What the exercise asks: Retype the rows from the line that contains "At what coordinates should I click to accomplish: Click the 'Mã" through the line that contains "Screen dimensions: 739x1600 click(690, 221)", keeping both of those lines.

Task material:

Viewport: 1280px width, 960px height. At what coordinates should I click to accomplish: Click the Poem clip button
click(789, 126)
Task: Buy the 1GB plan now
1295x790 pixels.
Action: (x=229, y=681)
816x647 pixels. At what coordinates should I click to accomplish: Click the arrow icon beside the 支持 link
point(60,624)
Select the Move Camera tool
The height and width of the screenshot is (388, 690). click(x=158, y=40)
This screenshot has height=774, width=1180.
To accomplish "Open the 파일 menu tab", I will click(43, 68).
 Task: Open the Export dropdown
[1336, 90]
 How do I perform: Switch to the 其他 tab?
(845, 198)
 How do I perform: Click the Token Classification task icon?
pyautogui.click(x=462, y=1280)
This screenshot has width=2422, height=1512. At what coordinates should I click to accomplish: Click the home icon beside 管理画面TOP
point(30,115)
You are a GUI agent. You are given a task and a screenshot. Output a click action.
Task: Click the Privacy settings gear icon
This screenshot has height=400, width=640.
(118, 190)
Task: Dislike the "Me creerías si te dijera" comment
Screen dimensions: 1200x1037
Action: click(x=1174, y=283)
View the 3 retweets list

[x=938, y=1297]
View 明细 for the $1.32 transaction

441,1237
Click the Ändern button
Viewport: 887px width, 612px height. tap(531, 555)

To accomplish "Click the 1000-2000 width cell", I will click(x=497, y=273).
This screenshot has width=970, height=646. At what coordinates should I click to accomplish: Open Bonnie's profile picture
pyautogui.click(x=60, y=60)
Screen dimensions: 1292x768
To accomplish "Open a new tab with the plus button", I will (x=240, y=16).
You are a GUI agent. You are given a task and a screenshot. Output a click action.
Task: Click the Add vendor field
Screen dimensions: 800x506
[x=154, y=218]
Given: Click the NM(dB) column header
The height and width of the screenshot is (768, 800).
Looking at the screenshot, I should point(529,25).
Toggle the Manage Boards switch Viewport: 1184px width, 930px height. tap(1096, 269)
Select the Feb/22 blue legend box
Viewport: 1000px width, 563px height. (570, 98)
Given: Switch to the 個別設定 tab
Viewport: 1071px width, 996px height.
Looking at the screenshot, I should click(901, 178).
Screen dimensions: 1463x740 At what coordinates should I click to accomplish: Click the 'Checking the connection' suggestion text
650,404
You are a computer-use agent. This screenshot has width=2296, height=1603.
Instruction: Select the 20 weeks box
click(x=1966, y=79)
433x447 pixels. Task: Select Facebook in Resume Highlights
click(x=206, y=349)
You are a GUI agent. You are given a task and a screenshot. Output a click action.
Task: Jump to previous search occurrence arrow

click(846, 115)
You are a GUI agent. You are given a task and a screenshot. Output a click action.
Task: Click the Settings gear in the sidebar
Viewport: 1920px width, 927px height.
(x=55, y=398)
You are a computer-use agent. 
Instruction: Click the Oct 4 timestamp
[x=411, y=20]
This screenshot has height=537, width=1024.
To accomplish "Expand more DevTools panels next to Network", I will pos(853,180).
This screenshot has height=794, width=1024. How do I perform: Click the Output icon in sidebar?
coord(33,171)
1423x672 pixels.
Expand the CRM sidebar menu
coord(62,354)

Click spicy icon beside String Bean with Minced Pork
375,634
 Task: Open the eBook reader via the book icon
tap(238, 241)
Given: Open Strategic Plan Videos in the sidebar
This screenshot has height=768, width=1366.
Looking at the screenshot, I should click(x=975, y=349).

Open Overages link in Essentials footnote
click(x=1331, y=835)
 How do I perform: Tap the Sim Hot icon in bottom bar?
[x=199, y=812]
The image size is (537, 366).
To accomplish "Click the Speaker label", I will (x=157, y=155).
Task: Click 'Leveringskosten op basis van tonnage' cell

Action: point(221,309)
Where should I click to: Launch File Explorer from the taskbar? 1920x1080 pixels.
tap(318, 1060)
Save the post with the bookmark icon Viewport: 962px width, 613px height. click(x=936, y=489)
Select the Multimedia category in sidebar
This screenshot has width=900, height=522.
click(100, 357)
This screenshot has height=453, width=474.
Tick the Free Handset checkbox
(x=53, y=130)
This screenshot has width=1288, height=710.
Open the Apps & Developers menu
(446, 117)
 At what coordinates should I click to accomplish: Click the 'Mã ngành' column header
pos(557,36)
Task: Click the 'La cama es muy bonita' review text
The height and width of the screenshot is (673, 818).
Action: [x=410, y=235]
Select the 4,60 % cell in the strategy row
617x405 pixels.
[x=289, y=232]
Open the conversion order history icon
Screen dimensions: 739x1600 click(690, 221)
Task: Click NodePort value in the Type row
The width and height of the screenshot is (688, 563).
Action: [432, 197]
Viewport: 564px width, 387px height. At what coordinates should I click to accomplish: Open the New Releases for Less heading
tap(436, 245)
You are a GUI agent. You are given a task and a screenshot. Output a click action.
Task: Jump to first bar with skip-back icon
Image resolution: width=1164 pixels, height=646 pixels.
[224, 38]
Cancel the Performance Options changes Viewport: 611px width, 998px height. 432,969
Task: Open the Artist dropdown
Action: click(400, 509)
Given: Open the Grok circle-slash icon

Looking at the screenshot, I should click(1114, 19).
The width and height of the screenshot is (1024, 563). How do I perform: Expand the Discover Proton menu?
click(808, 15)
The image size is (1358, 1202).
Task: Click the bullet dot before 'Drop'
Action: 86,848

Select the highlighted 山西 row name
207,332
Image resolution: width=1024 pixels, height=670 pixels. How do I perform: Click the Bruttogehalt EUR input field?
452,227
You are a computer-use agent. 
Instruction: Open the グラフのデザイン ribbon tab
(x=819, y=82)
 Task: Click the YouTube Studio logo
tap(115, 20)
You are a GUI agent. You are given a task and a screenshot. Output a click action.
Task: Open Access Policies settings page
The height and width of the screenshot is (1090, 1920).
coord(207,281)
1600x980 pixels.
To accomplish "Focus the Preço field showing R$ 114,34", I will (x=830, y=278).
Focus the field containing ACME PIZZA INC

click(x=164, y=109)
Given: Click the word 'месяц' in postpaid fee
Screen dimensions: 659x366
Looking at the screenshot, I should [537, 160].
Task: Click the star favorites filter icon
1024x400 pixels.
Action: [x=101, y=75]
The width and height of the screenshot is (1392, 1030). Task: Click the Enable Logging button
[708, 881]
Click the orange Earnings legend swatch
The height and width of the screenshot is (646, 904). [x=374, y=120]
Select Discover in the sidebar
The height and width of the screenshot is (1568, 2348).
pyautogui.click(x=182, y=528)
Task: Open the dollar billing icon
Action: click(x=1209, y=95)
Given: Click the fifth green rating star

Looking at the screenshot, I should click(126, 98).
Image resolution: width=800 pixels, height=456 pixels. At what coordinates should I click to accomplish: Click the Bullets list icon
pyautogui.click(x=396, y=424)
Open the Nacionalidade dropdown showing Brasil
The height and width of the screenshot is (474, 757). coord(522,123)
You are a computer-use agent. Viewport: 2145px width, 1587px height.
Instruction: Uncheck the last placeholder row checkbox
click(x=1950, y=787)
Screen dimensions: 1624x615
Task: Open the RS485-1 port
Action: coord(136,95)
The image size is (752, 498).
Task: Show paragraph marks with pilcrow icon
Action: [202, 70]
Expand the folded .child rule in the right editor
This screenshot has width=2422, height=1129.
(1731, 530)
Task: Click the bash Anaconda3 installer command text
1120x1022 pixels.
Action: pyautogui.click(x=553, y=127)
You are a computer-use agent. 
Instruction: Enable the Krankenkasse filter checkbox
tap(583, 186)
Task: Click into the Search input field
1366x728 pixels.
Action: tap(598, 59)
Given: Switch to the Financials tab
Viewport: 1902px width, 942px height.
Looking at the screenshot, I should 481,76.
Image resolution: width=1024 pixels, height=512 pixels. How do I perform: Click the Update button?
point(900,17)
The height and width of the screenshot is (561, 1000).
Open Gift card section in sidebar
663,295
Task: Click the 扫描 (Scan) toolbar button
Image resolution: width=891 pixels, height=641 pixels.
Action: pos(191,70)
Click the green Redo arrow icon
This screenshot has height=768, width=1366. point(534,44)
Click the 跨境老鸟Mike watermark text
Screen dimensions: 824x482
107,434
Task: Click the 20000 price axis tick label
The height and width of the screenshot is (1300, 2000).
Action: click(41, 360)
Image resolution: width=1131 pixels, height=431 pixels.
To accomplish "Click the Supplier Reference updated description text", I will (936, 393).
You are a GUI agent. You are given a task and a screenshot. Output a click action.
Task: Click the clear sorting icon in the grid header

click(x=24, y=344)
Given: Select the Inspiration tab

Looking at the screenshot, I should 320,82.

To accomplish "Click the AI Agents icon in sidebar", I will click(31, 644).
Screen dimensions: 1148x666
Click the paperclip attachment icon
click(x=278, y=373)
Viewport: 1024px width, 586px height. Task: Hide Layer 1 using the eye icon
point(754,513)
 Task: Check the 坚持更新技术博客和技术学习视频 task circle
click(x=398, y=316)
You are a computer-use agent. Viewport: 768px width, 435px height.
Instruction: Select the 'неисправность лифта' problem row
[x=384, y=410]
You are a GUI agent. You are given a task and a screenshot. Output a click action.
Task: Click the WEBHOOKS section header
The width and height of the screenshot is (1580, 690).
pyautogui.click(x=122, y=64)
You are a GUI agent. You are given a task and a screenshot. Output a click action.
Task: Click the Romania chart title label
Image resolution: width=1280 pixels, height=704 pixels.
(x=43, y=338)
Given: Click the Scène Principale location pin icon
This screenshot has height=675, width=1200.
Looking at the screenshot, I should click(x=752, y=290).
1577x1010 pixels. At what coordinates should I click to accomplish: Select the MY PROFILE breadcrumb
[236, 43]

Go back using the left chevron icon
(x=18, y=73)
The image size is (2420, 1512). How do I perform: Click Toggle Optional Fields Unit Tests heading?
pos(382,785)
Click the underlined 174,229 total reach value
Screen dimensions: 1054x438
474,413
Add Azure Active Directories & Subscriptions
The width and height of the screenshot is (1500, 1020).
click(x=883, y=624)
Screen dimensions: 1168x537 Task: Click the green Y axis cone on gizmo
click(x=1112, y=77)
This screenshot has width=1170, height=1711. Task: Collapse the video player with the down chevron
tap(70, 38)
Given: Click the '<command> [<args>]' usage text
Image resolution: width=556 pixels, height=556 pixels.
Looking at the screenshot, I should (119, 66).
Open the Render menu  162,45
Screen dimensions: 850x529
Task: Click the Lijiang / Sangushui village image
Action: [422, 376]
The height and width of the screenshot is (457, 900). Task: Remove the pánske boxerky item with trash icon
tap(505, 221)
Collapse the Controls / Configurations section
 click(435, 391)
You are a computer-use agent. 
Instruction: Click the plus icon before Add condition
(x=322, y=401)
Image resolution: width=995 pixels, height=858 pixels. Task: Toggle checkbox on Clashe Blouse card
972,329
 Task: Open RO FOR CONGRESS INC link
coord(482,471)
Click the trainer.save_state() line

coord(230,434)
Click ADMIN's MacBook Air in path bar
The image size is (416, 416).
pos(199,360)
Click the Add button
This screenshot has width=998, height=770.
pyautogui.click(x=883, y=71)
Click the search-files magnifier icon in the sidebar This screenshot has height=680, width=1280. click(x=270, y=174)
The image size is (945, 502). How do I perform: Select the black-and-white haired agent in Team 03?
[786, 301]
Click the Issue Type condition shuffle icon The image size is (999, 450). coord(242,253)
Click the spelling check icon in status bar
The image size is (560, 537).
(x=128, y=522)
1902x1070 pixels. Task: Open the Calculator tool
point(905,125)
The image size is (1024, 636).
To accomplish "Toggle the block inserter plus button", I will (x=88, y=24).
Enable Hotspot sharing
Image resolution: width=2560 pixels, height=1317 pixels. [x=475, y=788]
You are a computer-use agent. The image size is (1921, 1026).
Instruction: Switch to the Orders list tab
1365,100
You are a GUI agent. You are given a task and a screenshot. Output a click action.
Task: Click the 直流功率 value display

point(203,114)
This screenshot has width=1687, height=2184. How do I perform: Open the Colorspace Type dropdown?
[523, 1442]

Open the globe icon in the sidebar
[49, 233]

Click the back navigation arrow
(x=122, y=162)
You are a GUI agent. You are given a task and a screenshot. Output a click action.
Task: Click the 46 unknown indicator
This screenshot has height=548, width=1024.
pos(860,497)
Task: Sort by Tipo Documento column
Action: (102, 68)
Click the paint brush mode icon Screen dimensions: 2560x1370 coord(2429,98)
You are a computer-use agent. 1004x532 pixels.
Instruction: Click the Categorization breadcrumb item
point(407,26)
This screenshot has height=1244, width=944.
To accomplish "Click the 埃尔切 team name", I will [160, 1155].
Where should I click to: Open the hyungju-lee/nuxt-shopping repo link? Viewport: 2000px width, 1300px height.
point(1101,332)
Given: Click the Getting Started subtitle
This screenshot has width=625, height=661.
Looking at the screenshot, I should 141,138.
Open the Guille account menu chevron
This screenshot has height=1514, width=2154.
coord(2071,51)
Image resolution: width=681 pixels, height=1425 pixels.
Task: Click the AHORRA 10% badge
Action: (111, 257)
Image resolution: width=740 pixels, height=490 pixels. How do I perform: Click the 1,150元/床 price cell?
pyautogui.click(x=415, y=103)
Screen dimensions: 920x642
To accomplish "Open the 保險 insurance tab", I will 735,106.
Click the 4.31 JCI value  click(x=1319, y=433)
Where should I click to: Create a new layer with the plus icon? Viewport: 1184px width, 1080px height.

Final result:
 At what coordinates should I click to accomplish: Click the 'Mã ngành' column header
pos(557,36)
Task: Click the 'La cama es muy bonita' review text
The height and width of the screenshot is (673, 818).
Action: [x=410, y=235]
Select the 4,60 % cell in the strategy row
617x405 pixels.
[x=289, y=232]
Open the conversion order history icon
Screen dimensions: 739x1600 click(690, 221)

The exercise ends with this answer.